That chilly night in late October, the delivery room was so quiet. The doctor wrapped the 8-pound, 21-inch newborn girl in a pink-and-blue striped cotton blanket, pulled a matching cap over her brown hair and gently passed her to her mother.
Margarete Heber cradled the baby. In the dim light, Heber could see the infant had her dark eyes, turned-up nose and distinctive chin. Perfect, except she was tinged blue. She had died just hours before she was born. Her birth would be her good-bye."I am sorry," Heber whispered, kissing her stillborn daughter on the forehead. "I am so, so sorry."
Heber would never know what killed her child. In a time when surgeons can operate on fetuses, when parents can select the sex of their offspring, when physicians can screen embryos for genetic diseases, medicine has no answer for stillbirths. They are one of the last, great mysteries of obstetrics.
But the death of Heber's daughter, Elisabetha, that night in 1998 would be the catalyst for researchers taking on this puzzle. Heber, a scientist, started digging in medical databases and libraries.
She discovered that thousands and thousands of babies, many full-term, are dying every year, and few researchers have ever investigated why. Now, spurred by Heber, leaders at the National Institute of Child Health and Human Development are making stillbirths their No. 1 priority.
"Stillbirths are a huge problem. Research is just so desperately needed," said Dr. Cathy Spong, a top physician who oversees research funding. "I was shocked at the numbers."
Even though the rate of stillbirths in the United States has dropped since the 1960s, there are nearly as many cases today - about 26,000 a year - as there are deaths of babies in the entire first year of life.
One major study found that stillbirths are five times more common than sudden infant death syndrome. Hundreds die every year in the Baltimore area, and three local hospitals have created special gravesites for these stillborn babies.
But many parents, like Heber, won't ever know what went wrong.
Scientists can't say exactly how many stillbirths there are, who is at risk for them and how they can be prevented. They don't know why black women have twice the risk of other women. They don't know whether women whose mothers suffered stillbirths are at higher risk, or why some women have repeated stillbirths.
There isn't even a uniform definition of stillbirth, though most doctors consider it the loss of a pregnancy at 20 weeks' gestation or later. Technically, even though many are full-term, stillborn infants aren't even considered babies. They never took a breath, so they are labeled fetuses. And families say they are forgotten.
"With children who are stillborn, no one ever saw them. It's a lot easier just to sweep them away," said Fran Howard, an Ellicott City woman who lost her first child, a boy, seven years ago on his due date.
Doctors don't know why he died. Howard didn't get a birth certificate for Michael Francis; she was issued a fetal death certificate. Afterward, some friends and co-workers never said a word to her.

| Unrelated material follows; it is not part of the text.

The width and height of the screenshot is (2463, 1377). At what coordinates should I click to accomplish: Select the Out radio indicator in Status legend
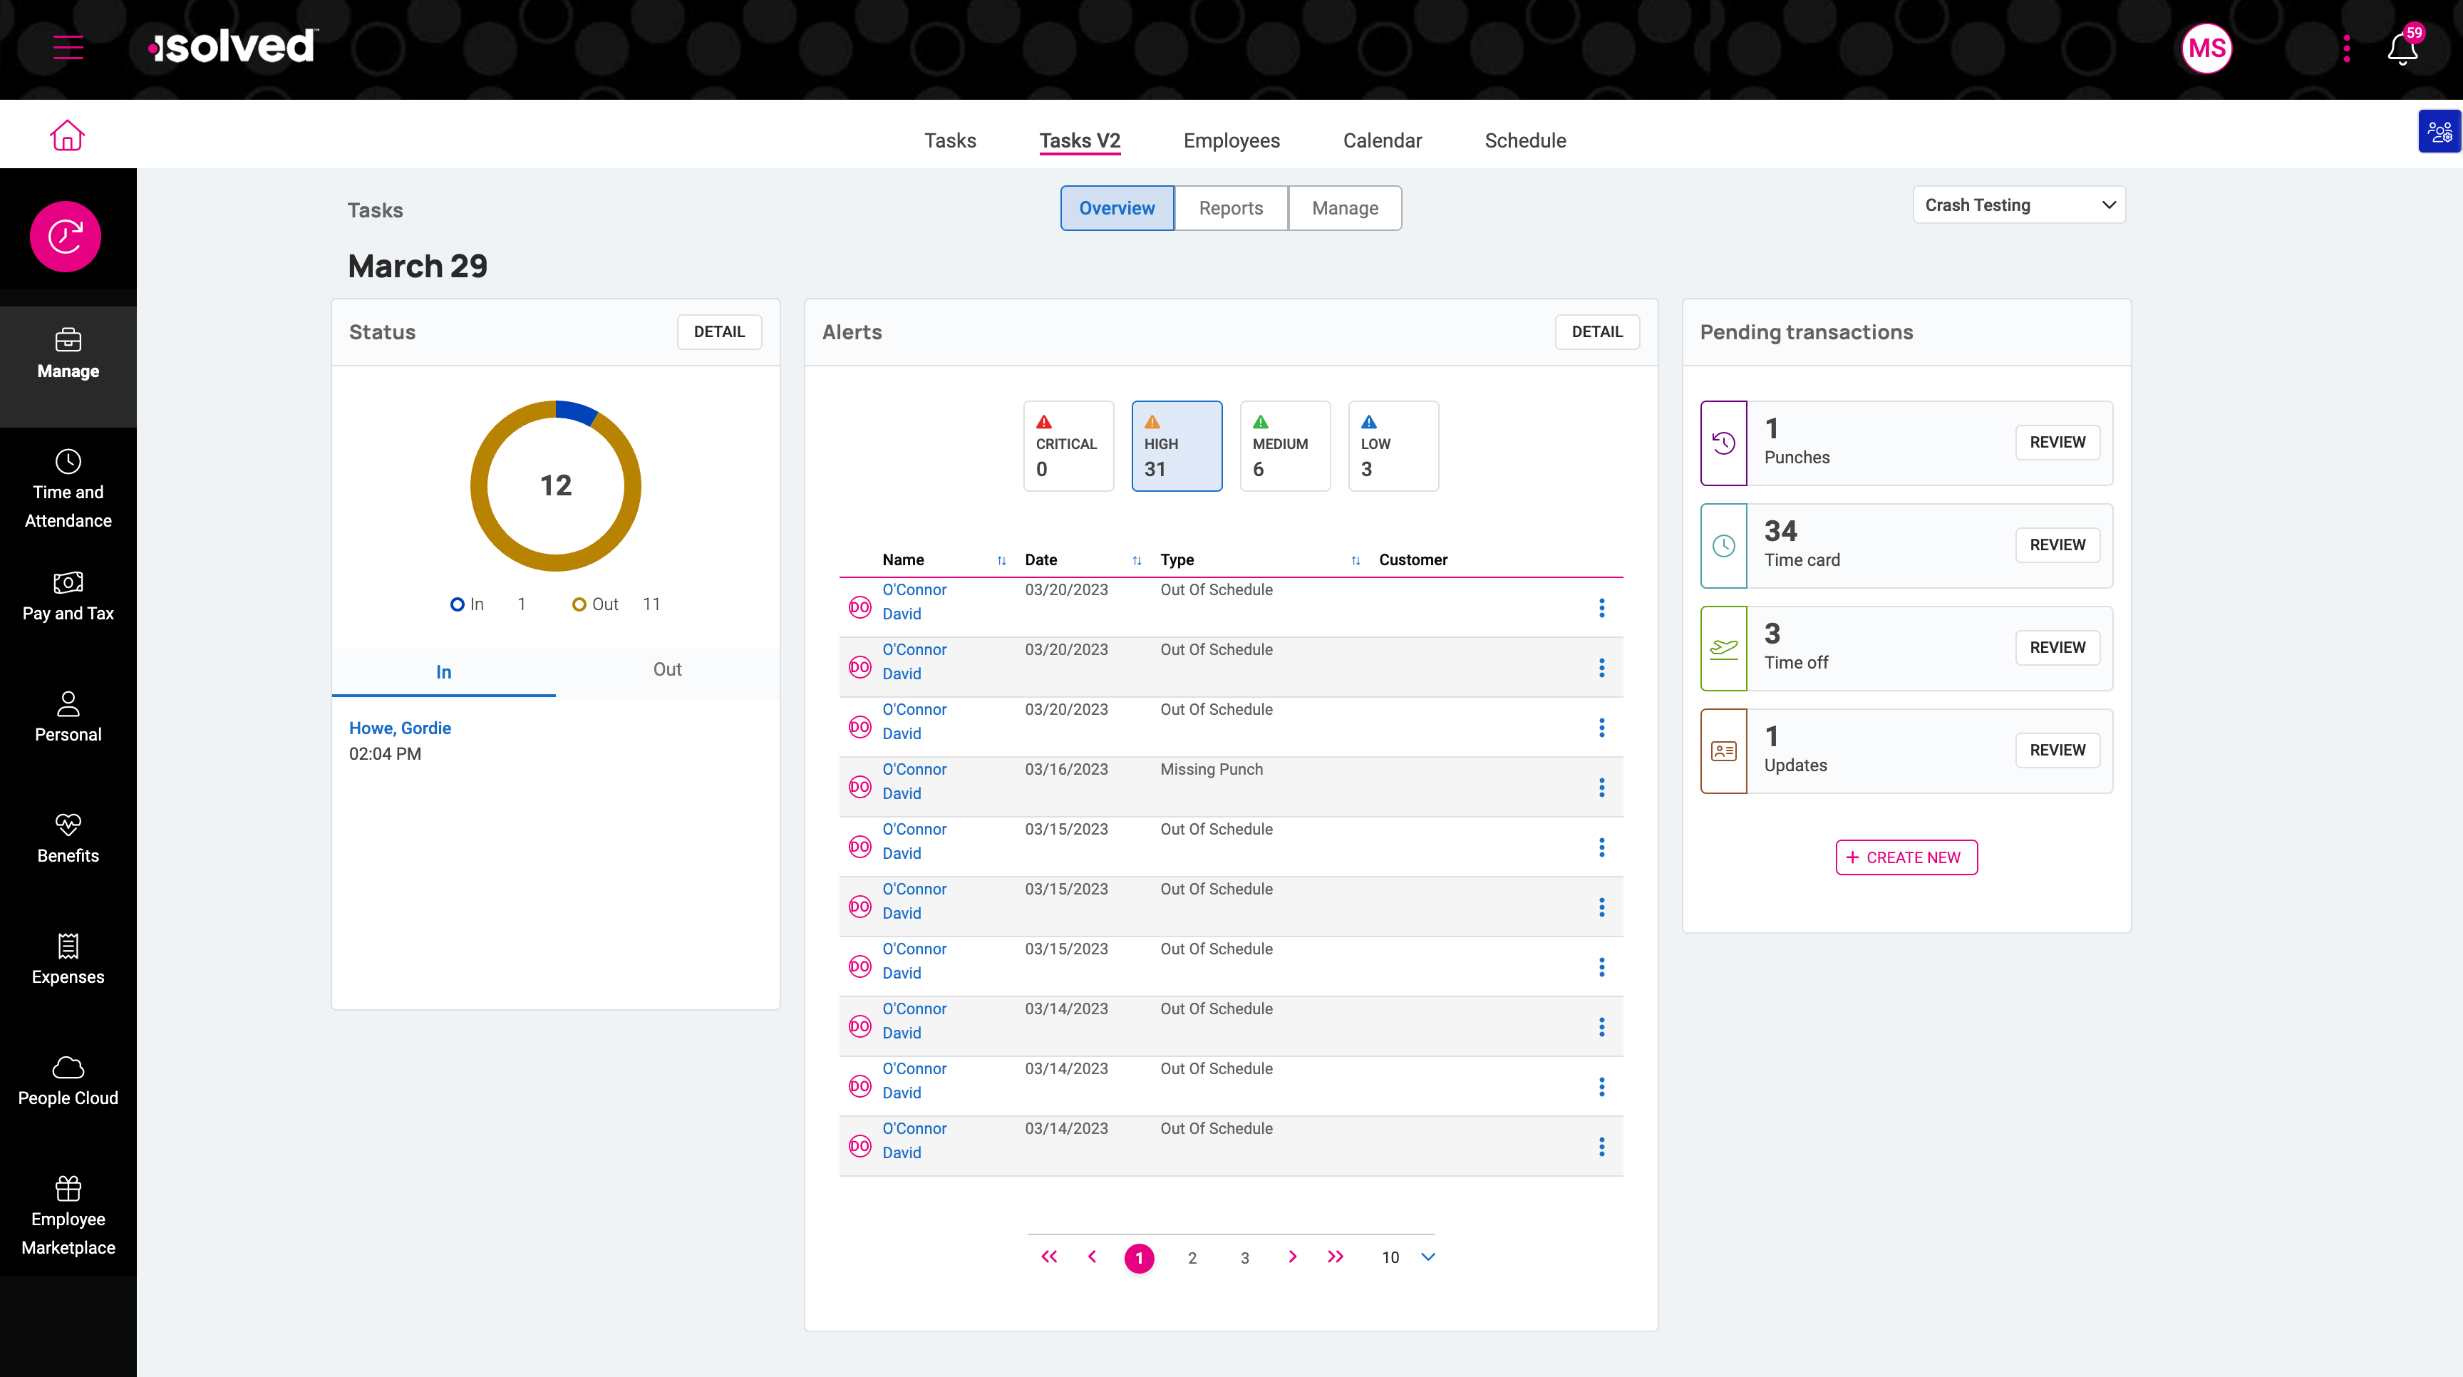tap(578, 603)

"That baby was real to me the moment I knew he was there," Howard said. "It's like losing a part of your heart."
Scientists believe stillbirths hold crucial insights about pregnancy, childbirth and birth defects. And with the National Institutes of Health putting stillbirths at the top of its agenda, researchers are hoping to explore questions that have haunted them for years: Is a condition similar to sudden infant death syndrome - SIDS - killing some of these babies? Could screening tests pick up babies in distress and save them?
The NICHD has already begun a survey of obstetricians and gynecologists around the country, to see how they handle these cases. And Maryland is preparing to issue its first-ever fetal mortality report.
But to find answers, researchers will have to overcome a long legacy of secrecy, the sense of stillbirths as taboo.
For generations, nurses hustled stillborns out of the delivery room without showing them to the mothers. Hospitals disposed of most of the babies as pathological specimens. And scientists, like much of society, wrongly assumed that women would be too traumatized to discuss their tragedies - and too emotional to give researchers reliable information.
Even today, there is no consistency in how hospitals handle the cases. Many don't follow the standard evaluation recommended for stillbirths. And because of the cost and the need for perinatal pathologists, experts say relatively few autopsies are done.